The hardware store once again proved to be a good source for stuff. I found nylon bushings or sleeves or whatever they are in the loose parts bins where I go to find all my metric screws.
Sorry, the camera didn’t rotate the picture and neither did any of the software.
In the picture in the previous post you can see how I used it to space the 4th Hand Tool away from the throttle cam leaving me with more space for my hands and tools. A great idea. Thanks to adastra for mentioning it.
You saw a picture of the awesome ferrules that came on my scoot when I had them all apart for cleaning. The problem then arises that I must put the little press back into the ferrule before the screw and make sure it’s oriented properly for tightening. Here’s how I did it:
Get a small bit of grease on the bottom of the screw:
Then pick up the press:
…and screw it into the ferrule. Presto.
Did I mention that the 4th Hand Tool is brilliant? If I didn’t, it’s Brilliant. It makes cake work out of adjusting cables.

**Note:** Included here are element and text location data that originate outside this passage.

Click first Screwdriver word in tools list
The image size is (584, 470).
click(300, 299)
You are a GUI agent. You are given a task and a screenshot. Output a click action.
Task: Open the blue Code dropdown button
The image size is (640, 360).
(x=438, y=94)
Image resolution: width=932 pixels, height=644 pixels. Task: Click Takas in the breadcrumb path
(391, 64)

(no pictures of the clutch cable assembly)
On to the front brake cable. While poking through the parts I realized that the bracket came with orientation markings:
That made it easy to get the parts together properly and finish that up.

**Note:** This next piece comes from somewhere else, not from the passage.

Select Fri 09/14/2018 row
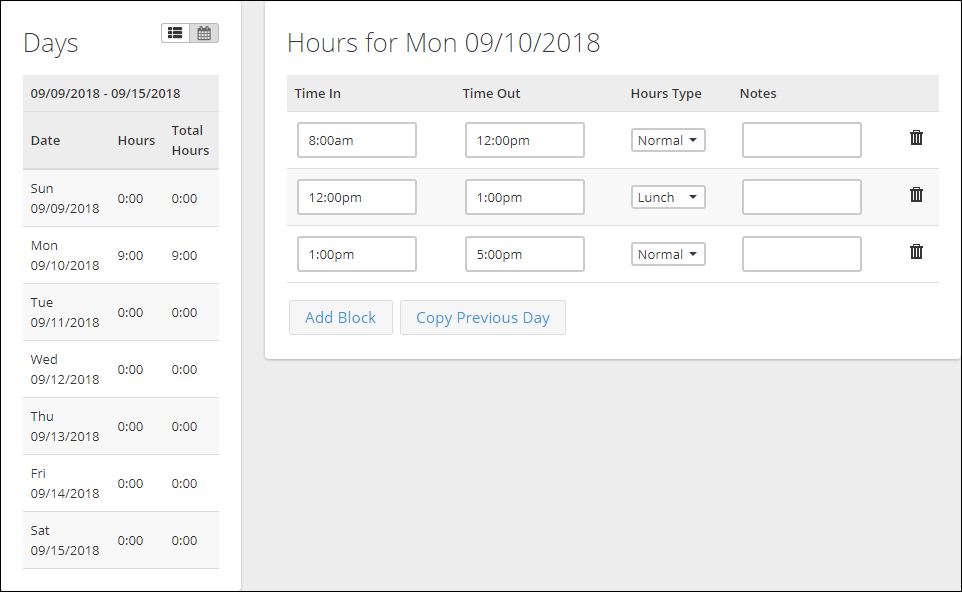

With all the controls attached and roughly adjusted, I turned back to the details of the headset.
Reattaching the right side switch assembly:
Looking for the speedometer cable cuff. It’s in there somewhere!
I tried the old “air up the tube from the bottom” trick but I couldn’t get enough flow. So I grabbed a length of stainless wire and fashioned a hook then spent a good 15 minutes fishing around in there trying to catch it and pull it up. I finally got it, but not before I got the feeling it would be easier to slim-jim most cars.
Putting the finishing touches on the bike, I couldn’t help but be a little giddy. It’s been months since I put it up on the table. I backed it down and started it. It idles pretty well without having done anything but return the adjustments in the carb to where they were when I took it apart.
I took it for a little spin and discovered that the front brake binds horribly when I use it. It’s like there’s not much there, then suddenly it’s almost skid time.
Upon inspection, the shoes, which were installed last fall seemed to have a glazed-like surface on them. So I sanded them down a bit and reinstalled.
It’s much better but not perfect. Perhaps it wouldn’t be so dramatic using the front brakes if the suspension didn’t bottom out every time? I suppose a new spring and shock are in the (near) future.
In the mean time, I’ll take it out for a spin on the next nice day and get the carburetor dialed in once it’s good and hot.